Martin Bromirski tends to torture
the skin of the canvas. He deliberately picks cheap ready-made canvases
that he paints, rips, cuts out circles, washes in the sink, scrapes,
sands, patches and stains till the history of all his trials and errors
produces this effect. If he stops from exhaustion, he deems that it is
the right skin and moves on.
Sharon Butler subverts the traditional use
of common materials. Her raw canvases are pinned on stretchers in
peculiar disarray, unsettling the viewer and causing them to focus on
the image in order to figure out why it is sitting there: Is it lost?
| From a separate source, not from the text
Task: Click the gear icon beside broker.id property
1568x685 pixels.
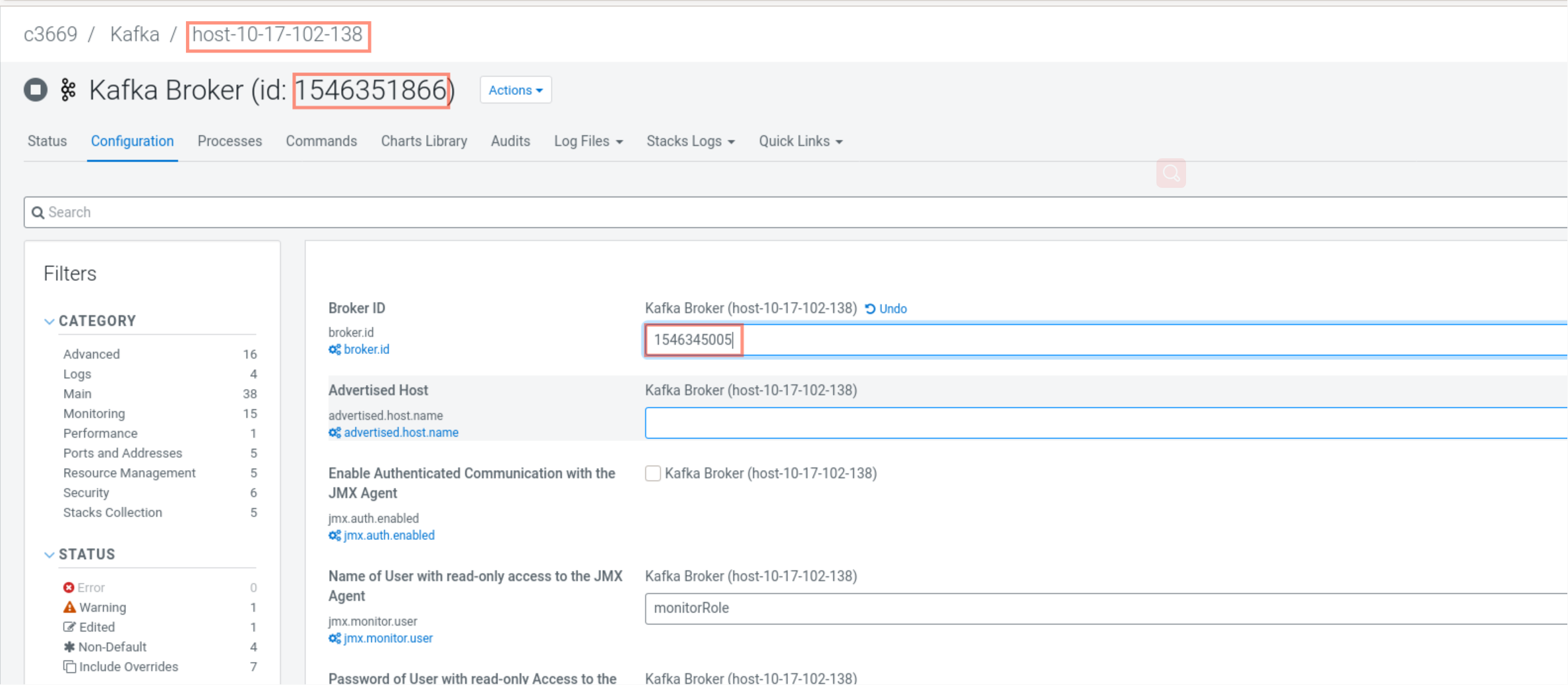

Does it need help? What does it want to say?
Suejin Jo paints with oil
and acrylic paint in a nontraditional way. Deeply interested in the
texture of the picture surface, she painted with oil and dry pigment for
over a decade despite health risks. Experimenting to find a healthier
alternative led her to discover oil and acrylic paints wet on wet gave a
unique skin to the painting.
Scott Richter makes his own medium to give a
distintive skin to the work, undergoing considerable effort and
expense. He believes that words strip the work of mystery and the dialog
with the viewer. His well-known pieces are brilliantly constructed with
impasto oil paint and airy whispers circulating among the clearly
defined forms.
Drew Shiflett uses the traditional materials but her way
of building the skin of her art work is anything but traditional. She
repeatedly draws, paints, cuts, glues, layers, pulls and builds until
all the element evolve to reference a sculptural wall or relief.
“SKIN,” curated by Suejin Jo. The Painting Center, Chelsea, New York, NY. Through December 21, 2013.